Lesson Description
The "Why TypeScript Matters" Lesson is part of the full, TypeScript: From First Steps to Professional course featured in this preview video. Here's what you'd learn in this lesson:
Anjana introduces TypeScript as a solution developed by Microsoft to address these challenges, providing a more structured and type-safe approach to JavaScript development.

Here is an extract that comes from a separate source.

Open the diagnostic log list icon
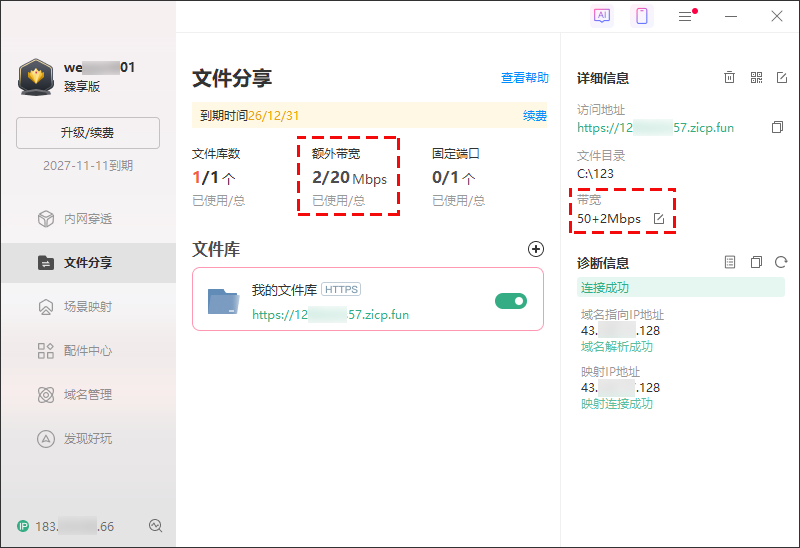[730, 263]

Transcript from the "Why TypeScript Matters" Lesson
[00:00:00]
>> Anjana Vakil: Our good friend has been around quite a while now, from back in the day in '95, to our modern futuristic sounding year that we're recording this of 2025 A lot has changed in terms of how JavaScript exists in the world So, back in '95, JavaScript was a little scripting language that was meant to add a little bit of interactivity to your websites, you know, handle a button click, pop up an alert, do something else
[00:00:38]
Cool And it only ran in the browser It was just a tool for adding interactivity to webpages And it was used by web developers, and there were fewer of us back then There was less web back then And now fast forward 30 years JavaScript is no longer used to add click handlers alone to web pages It is also used to do all kinds of things There are huge projects and very complex applications written in JavaScript
[00:01:15]
So basically, whatever we want computers to do, somebody has probably figured out a way to do it with JavaScript by now Also, it is no longer the case that we know that JavaScript runs in the browser as part of a web page It can run all kinds of places That's what Node is about Node lets us run it on the server-side We've also got like mobile setups for running JavaScript in other environments and we've got JavaScript running serverlessly to process data in certain places
[00:01:50]
We've got JavaScript everywhere basically that we can think of like if there's a computer, it's embedded in IoT devices all over the place So what used to be a kind of nice contained browser environment for JavaScript is now as large as the universe, basically And instead of web devs just kind of making some cool marquee scroll and whatever, we're now a massive group of software engineers all over the planet that have been building on each other's JavaScript for 30 years
[00:02:31]
And we have huge teams writing JavaScript projects at massive companies We have millions of devs contributing and using each other's JavaScript packages in the open source community So we've really got a very different situation than when JavaScript was developed And that's where, over the years, folks started asking themselves, does it have to be this way
[00:03:04]
Are we stuck with the decisions that the creator of JavaScript, who designed the language in 10 days in 1995, made back then, that are now living on all kinds of different computers in front-end, backend code, embedded code, mobile, all kinds of stuff, and hugely complex projects as well Can we do better Like, could we eliminate these type of problems, type of problems, before we start rendering object object and showing that to our users, or before you get that your flight time is undefined
[00:03:51]
I don't know if that's ever happened to anybody, but it's a fun one And then I guess the question also becomes, can we stop ourselves as developers from even writing that buggy code in the first place So is there a way that we can compensate for some of these loosey goosey features of types of JavaScript which were fine in '95, but not so much in 2025, so
[00:04:28]
This line of questioning led to a bunch of work in the JavaScript community to try to figure out different ways of solving this But by now, a single dominant answer has emerged And it is TypeScript Da da da da Yeah, like spoiler, right No So, TypeScript, which you can read all about at typescriptlang.org They're really great docs and as we just got a sneak preview of, there's a really great playground that you can use to explore TypeScript features, and there's a whole bunch of examples in there
[00:05:12]
And so, these are some really great resources for understanding the nuts and bolts of TypeScript We're going to be looking at them as we go in this course But suffice it to say that TypeScript, and there were a few other projects similar to it, like, for example, Flow was one that I got to work with briefly Was one solution to some of these problems and this was a solution put out by Microsoft, first internally, so not put out, but developed internally at Microsoft around 2010 or so, and then open sourced in I believe 2012
[00:05:55]
And since then, it has really emerged as like the solution that the industry has centered around for how to stop these types of problems from occurring, and how to make our lives less what as developers.